Start DOCUMENT

Earlier that morning, my brother had gone to work like any other day. He took the PATH from his home in Hoboken into lower Manhattan.  He walked up the stairs through the terminal at the World Trade Center, and crossed the corner to enter his building.  He made his way up several floors to his office. Only minutes later, as he was looking out the window, the first plane flew right over his building as he watched it crash into the North Tower (WTC 1).  After the second plane crashed, he rushed to exit his building and ran out into the streets.  Just before 10:00 am, he was able to get through briefly to my mother from his cell phone.  She could only process bits and pieces of what he was telling her.  Then the phone went dead.  About another 30 minutes later, he got through again, but only for a minute. We really didn’t know where he was or whether or not he was safe.  We had just witnessed the towers collapsing, and we sat still, frozen with fear.  I could not even fathom what my brother was going through at the moment. We watched in terror as we saw people in Manhattan running from the debris, then running across the Brooklyn and Verrazano bridges on foot.  I will never forget the sounds of what seemed like hundreds of firemen’s beacons sounding their alarms all at once, en masse. I think it was then that my mother insisted she was going to drive into the city to try and find him and get him out of there. She’d soon find out that no roadways would allow her access into or out of the city.  She even insisted on trying to make her way to Hoboken or Jersey City, so that she’d at least be on the other side of the river.

End DOCUMENT

**SHORT TASK A**
In the account of the morning of the attacks, how did the brother get from his home in Hoboken into lower Manhattan?

Start GIVEN ENTRIES

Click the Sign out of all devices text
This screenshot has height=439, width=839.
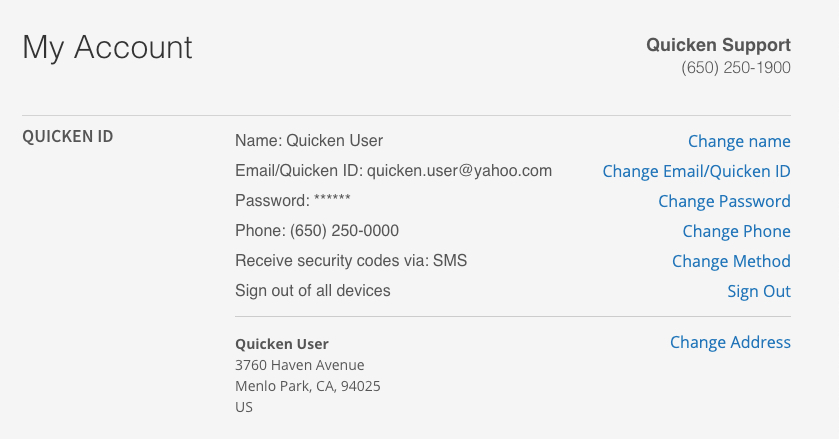(313, 291)
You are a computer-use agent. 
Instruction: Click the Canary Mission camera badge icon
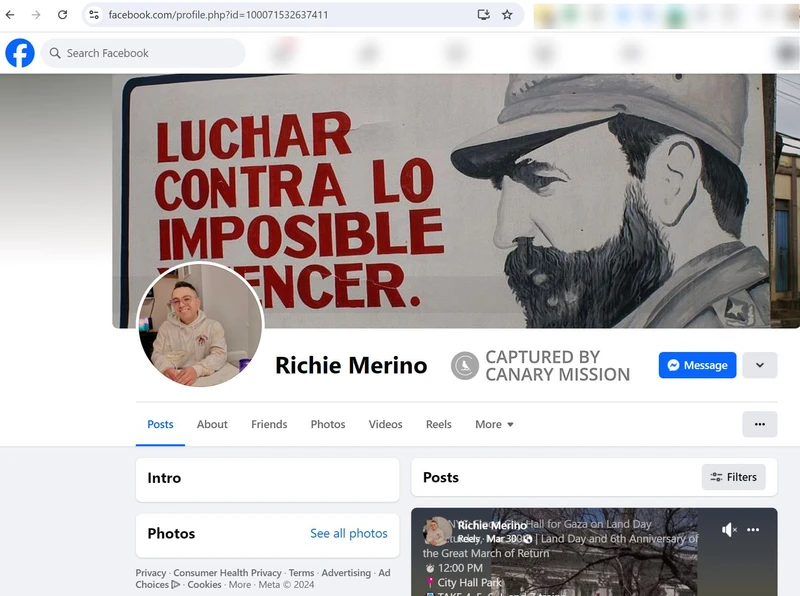[x=463, y=365]
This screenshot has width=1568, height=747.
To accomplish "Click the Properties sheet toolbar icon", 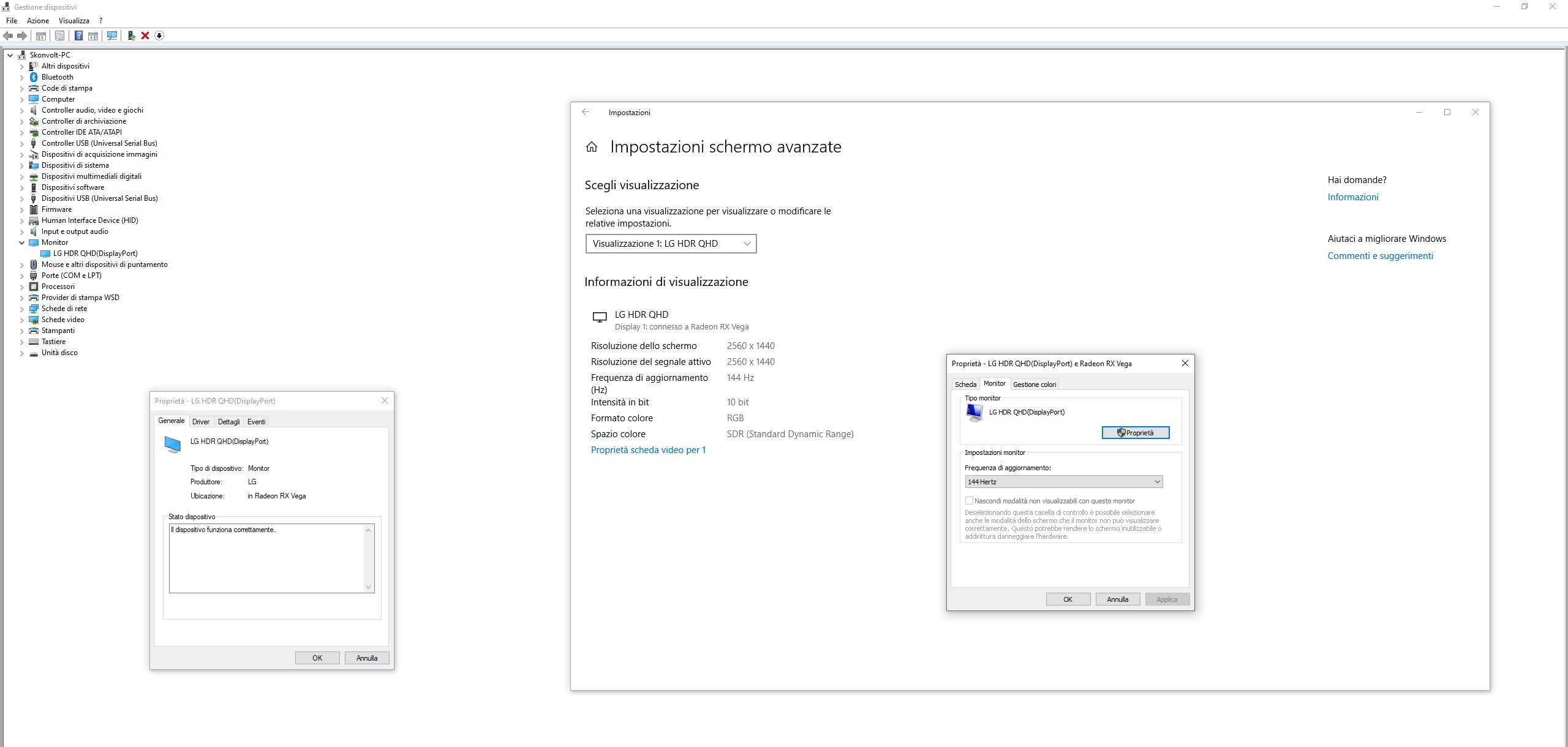I will 59,36.
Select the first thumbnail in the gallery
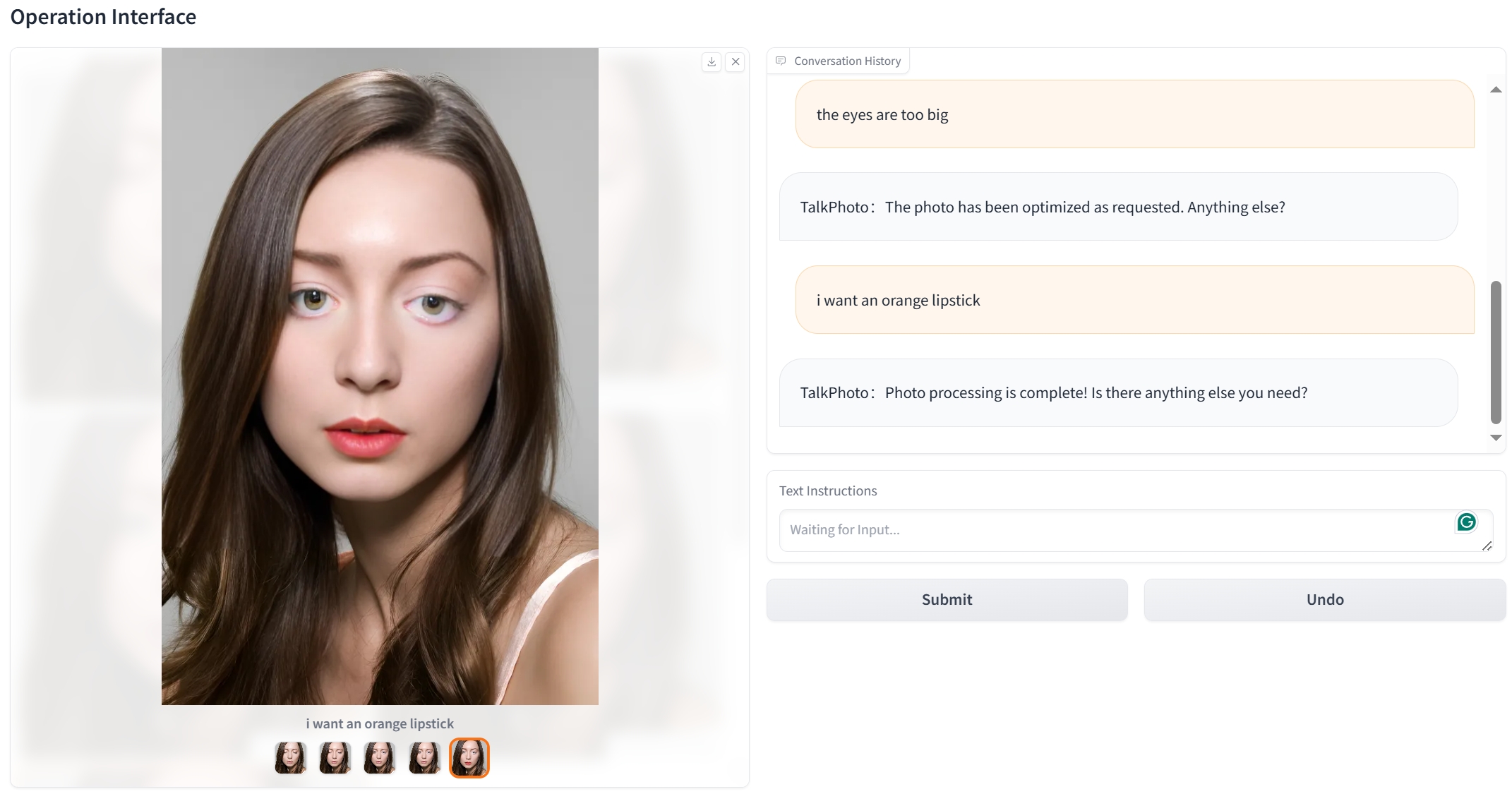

End GIVEN ENTRIES

**SHORT TASK B**
Arrange the lines of the entries as a Markdown table with the columns Number and Entry line, starting at the first line of the entries and ending at the line that contains "[x=463, y=365]". Leave the pictures out.

**FULL ANSWER A**
He took the PATH.

**FULL ANSWER B**
| Number | Entry line |
|---|---|
| 1 | Click the Sign out of all devices text |
| 2 | This screenshot has height=439, width=839. |
| 3 | (313, 291) |
| 4 | You are a computer-use agent.  |
| 5 | Instruction: Click the Canary Mission camera badge icon |
| 6 | [x=463, y=365] |